Wenn sich non auf dormitat bezieht, würde ich es so übersetzen: „Liebe wacht, und wenn sie schläft, schlummert sie nicht.“
Also vielleicht im Sinne von „Entweder ist die Liebe wach oder nicht, es gibt kein Dazwischen“.
Ich habe auch in Betracht gezogen, dass dormiens eine Metapher für den Tod sein könnte.
Habt Ihr noch andere Ideen?
Typischerweise bezieht sich die Negation im Lateinischen auf das folgende Wort, vor allem, wenn dieses ein Verb ist.
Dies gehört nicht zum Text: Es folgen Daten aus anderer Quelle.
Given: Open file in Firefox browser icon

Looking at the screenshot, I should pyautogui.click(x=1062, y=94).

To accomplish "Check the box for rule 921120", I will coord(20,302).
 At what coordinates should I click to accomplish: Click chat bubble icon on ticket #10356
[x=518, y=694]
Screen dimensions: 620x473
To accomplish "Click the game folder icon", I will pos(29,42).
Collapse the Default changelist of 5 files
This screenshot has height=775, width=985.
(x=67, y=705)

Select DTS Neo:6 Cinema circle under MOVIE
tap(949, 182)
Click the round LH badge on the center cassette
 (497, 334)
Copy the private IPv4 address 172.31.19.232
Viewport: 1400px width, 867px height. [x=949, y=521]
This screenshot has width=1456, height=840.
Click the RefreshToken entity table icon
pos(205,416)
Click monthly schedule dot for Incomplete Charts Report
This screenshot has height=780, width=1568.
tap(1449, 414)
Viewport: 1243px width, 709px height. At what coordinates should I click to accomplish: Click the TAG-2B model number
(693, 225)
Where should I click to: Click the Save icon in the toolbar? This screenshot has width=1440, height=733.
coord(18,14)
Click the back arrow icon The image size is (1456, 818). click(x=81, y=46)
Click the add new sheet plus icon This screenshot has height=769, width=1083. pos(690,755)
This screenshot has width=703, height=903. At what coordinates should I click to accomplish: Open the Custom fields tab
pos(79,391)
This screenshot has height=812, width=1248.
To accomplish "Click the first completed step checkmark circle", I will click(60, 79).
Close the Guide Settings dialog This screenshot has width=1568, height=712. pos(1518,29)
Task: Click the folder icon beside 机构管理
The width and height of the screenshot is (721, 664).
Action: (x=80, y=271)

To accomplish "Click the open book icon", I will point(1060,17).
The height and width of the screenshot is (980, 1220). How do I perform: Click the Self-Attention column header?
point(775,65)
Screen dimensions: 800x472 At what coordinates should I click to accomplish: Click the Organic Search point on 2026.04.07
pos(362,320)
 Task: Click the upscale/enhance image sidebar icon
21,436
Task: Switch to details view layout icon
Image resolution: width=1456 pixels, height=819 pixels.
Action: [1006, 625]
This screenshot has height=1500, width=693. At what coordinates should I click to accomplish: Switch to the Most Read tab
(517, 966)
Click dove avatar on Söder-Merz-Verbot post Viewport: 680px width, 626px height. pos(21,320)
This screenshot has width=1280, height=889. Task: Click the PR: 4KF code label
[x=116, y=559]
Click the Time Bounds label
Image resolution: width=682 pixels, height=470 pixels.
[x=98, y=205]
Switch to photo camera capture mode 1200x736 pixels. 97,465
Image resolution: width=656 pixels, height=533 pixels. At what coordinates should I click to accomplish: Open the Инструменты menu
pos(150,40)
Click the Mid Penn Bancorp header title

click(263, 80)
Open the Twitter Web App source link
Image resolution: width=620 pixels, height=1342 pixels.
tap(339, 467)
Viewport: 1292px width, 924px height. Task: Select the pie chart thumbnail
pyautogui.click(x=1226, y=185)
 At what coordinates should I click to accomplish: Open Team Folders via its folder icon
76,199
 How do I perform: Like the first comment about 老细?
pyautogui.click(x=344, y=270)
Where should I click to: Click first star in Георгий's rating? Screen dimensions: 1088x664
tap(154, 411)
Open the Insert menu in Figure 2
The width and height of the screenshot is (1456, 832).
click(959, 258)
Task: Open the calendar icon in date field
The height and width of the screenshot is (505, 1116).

Also definitiv auf "dormitat". Ich denke, du hast es fast... Wenn wir das Partizip konzessiv interpretieren, erscheint mir das ganze doch ganz sinnvoll:
"Die Liebe wacht, und auch/selbst wenn sie schläft, schlummert sie nicht."
Wobei für das Verständnis noch zu beachten ist, dass "dormitare" (= schlummern) im eigentlichen Sinn ein Intensivum zu "dormire" (= schlafen) ist; im Deutschen tue ich mir mit "schlummern" und "schlafen" immer etwas schwer, zu entscheiden, welches das intensivere ist. Das Verb im Hauptsatz muss hier jedenfalls das stärkere sein. Vielleicht (zum Verständnis, als Übersetzung aber nicht allzu schön):
"Die Liebe wacht, und auch wenn sie mal ein Nickerchen hält, schläft sie nicht/nie wirklich tief."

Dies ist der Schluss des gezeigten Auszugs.